Methods: In this study, we developed a method for generating novel and highly potent CD4⁺ cytotoxic T cells (CD4⁺-CTLs) simultaneously targeting EBNA1, LMP1, and LMP2A. Peripheral blood mononuclear cells (PBMCs) were isolated from healthy donors, and either total T cells or CD4⁺T cells were purified. These cells were then stimulated with PBMCs loaded with overlapping peptide libraries spanning LMP1, LMP2A, and EBNA1 antigens, either under neutral conditions (IL2 and IL-7) or in the presence of pro-inflammatory (type 1/17) cytokines ex vivo for 12-14 days. The phenotypes, reactivity, and cytotoxic capability of these CD4⁺-CTLs against autologous EBV-Lymphoblastoid cell lines (LCLs) were assessed in vitro and in vivo upon adoptive transfer into tumor-bearing NSG mice.

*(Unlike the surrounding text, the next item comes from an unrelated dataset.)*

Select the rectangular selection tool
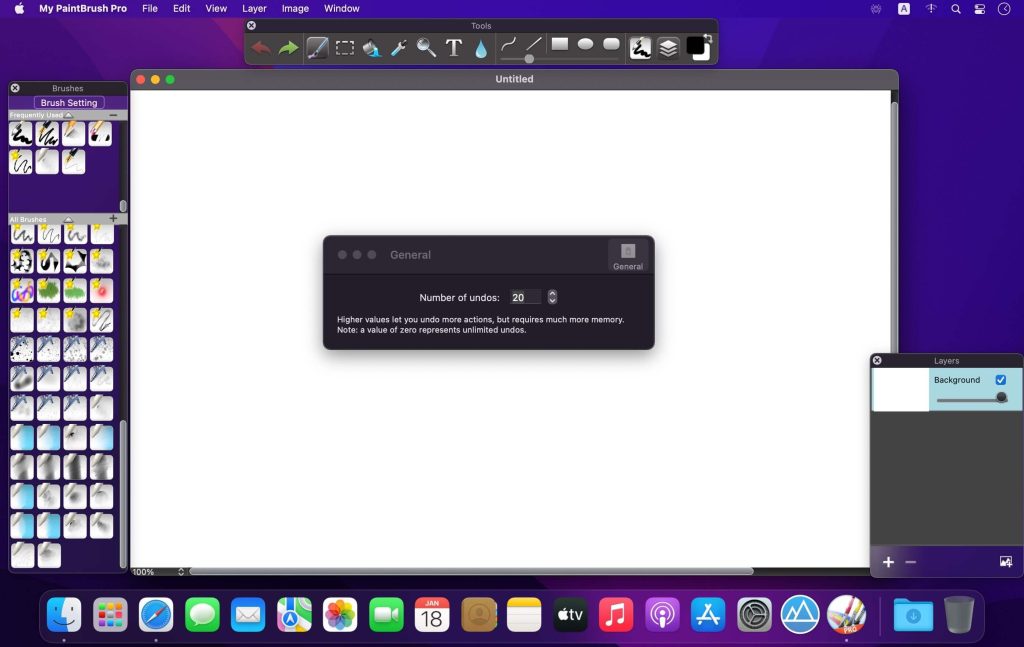This screenshot has width=1024, height=647. [344, 46]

Results: In comparison to EBV-CTLs generated from unselected PBMCs (standard conditions), purified CD4⁺ expanded in the presence of pro-inflammatory cytokines exhibited significantly higher frequency of antigen specific T cells with a marked skewing towards EBNA1 antigen, and displaying marked polyfunctionality, concurrently secreting tumor necrosis factor-α (TNF-α), interferon-γ (IFN-γ), and inducible granzyme B (GzmB), while maintaining interleukin-2 (IL-2) secretion capacity. Antigen-reactive CD4⁺-CTLs induced in pro-inflammatory conditions retained a significant population with central memory (T_CM) phenotype (CCR7^hi, CD27^hi), while those expanded in neutral conditions predominantly displayed an effector memory (T_EM) phenotype. These CD4⁺-CTLs demonstrated enhanced cytotoxicity against autologous EBV-LCLs and superior proliferative capacity in vitro upon secondary stimulation, whereas standard EBV-CTLs proliferated poorly. In the LCL-injected NSG mice, CD4⁺-CTLs exhibited superior self-renewal and long-term persistence, resulting in a significant reduction/eradication of established LCL burden when compared to standard EBV-CTLs.

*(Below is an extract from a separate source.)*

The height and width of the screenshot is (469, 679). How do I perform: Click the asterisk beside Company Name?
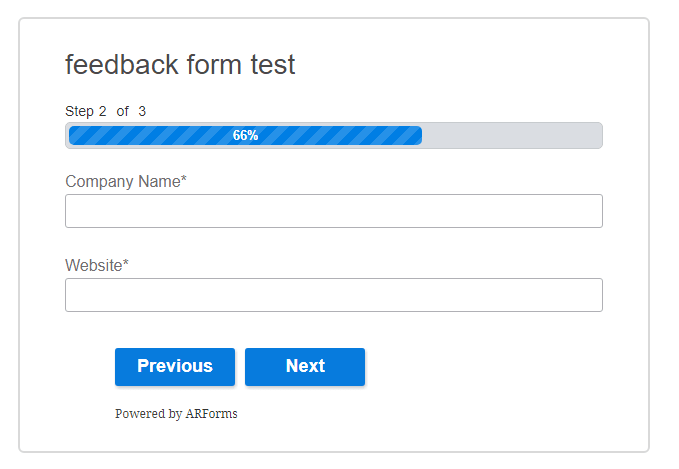[184, 180]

Conclusion: Ex vivo priming with EBV antigens in the presence of pro-inflammatory cytokines reliably induces EBV-reactive CD4⁺-CTLs with markedly enhanced antigen-specificity, polyfunctionality, cytotoxic potential, preserved stemness, proliferative capacity, and superior in vivo persistence and anti-tumor activity. These findings hold significant promise for developing improved adoptive immunotherapies to target EBV-associated diseases, especially of Latency-I origin and may be generalized as a strategy for targeting other viral oncoproteins expressed by human cancers.

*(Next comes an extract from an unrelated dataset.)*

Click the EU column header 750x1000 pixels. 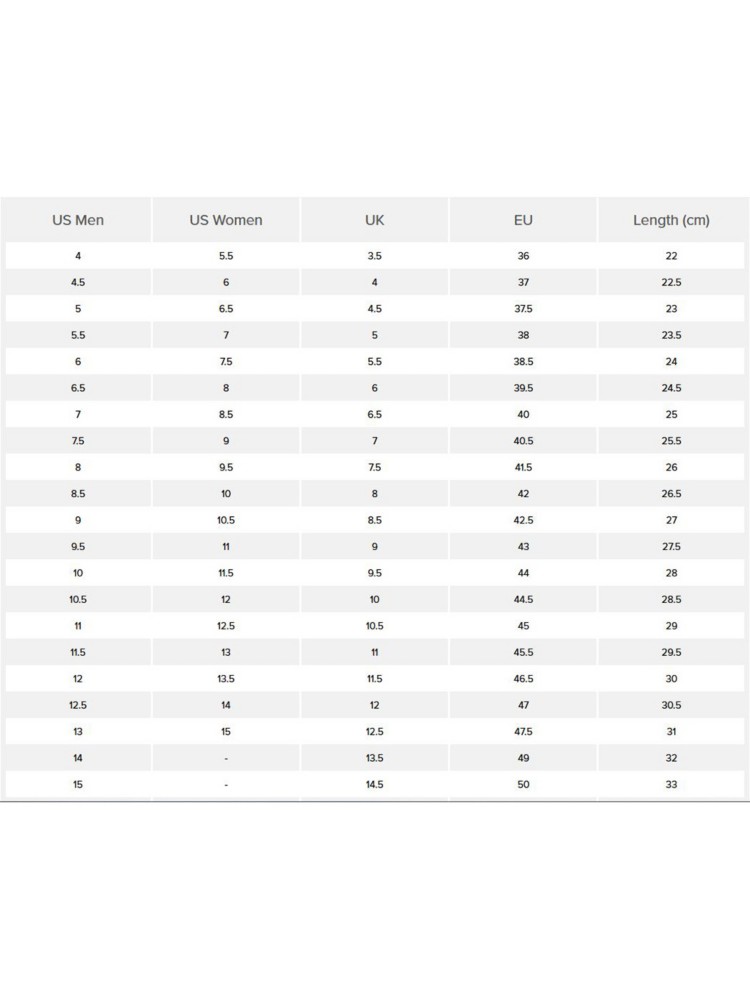[523, 220]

Figure 1: EBV-CD4⁺ CTLs generated under pro-inflammatory conditions display superior reactivity, persistence, and anti-tumor activity in vivo: (A.) The percentage of CD4⁺Th cells primed with LMP1/2 and EBNA1 and expanded under indicated conditions producing TNF-α, IFN-γ, IL-2 and GZMB upon antigenic restimulation (n=29). (B.) Frequency of EBV-LCLs (CD23⁺) and CD3⁺ cells detected in spleens on Day 26 post adoptive transfer of standard and pro-inflammatory EBV-CD4⁺ CTLs (n=4 per group).